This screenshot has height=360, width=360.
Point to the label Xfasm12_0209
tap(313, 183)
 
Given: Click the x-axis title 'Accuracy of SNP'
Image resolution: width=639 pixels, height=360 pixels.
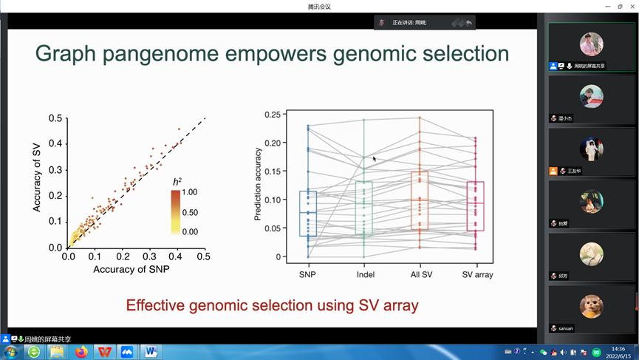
:::
- **Task prompt**: Give an exact copy of the listing above that leaves out every picture.

- **Your solution**:
This screenshot has height=360, width=360.
Point to the label Xfasm12_0209
tap(313, 183)
 
Given: Click the x-axis title 'Accuracy of SNP'
Image resolution: width=639 pixels, height=360 pixels.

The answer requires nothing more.